Although the East Anglian regional audit is prospective, the analysis was retrospective, with the risk that not all seizures were captured for the data analysis, and partial seizures were excluded. Furthermore, the use of exclusion criteria will inevitably lead to underestimation of the true overall frequency. Patients were also only followed for one year, so those developing epilepsy after that time were not included in the data analysis. This number is expected to be very small.16 Conversely, there was a chance of over-reporting, with other neurological events being labelled as epilepsy because medical and nursing personnel rarely witness the seizures and there was no EEG evidence.

For good grade patients, the results support a policy of not prescribing prophylactic anticonvulsant drugs routinely, even for patients with middle cerebral artery aneurysms.

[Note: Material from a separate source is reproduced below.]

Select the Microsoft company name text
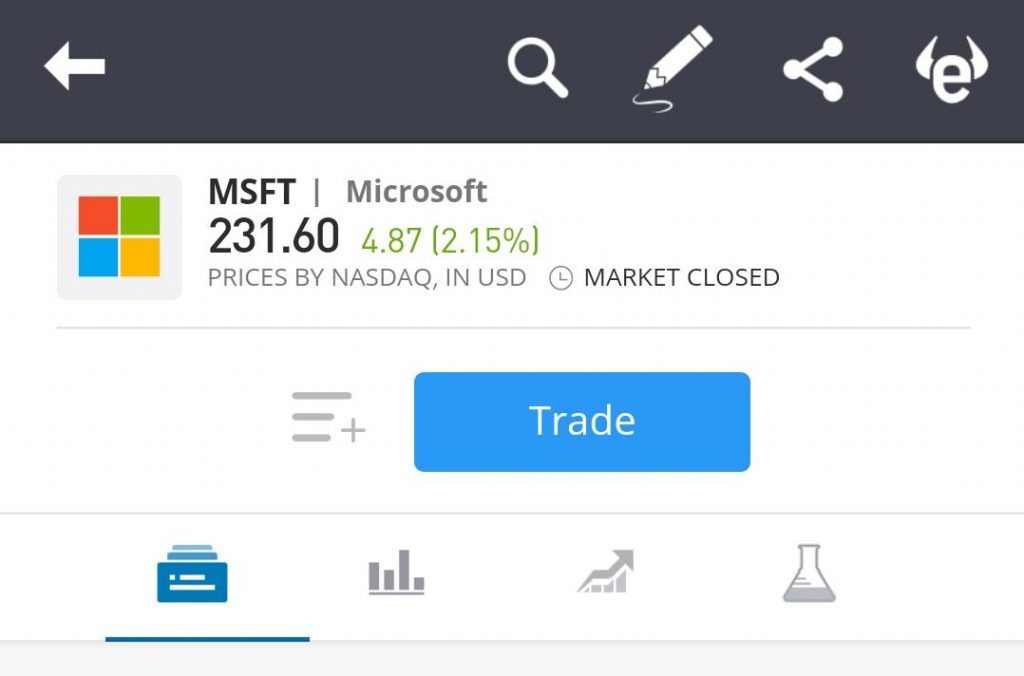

For poor grade patients, the results are less clear. Adverse drug effects (often masked in such patients) and concerns over efficacy (which also apply to head injury) suggest that a policy of non-prescription is perhaps advisable. However, these patients should be monitored closely.


The study shows that in the modern era of aneurysm surgery, the overall incidence of late epilepsy is low and is significantly related to the Glasgow outcome score. Patients presenting with a poor grade have a higher incidence of epilepsy; these warrant further investigation in larger prospective studies to determine whether there is a role for anticonvulsants drugs in this population.


PJH is supported by a senior surgical scientist fellowship from the Academy of Medical Sciences/Health Foundation.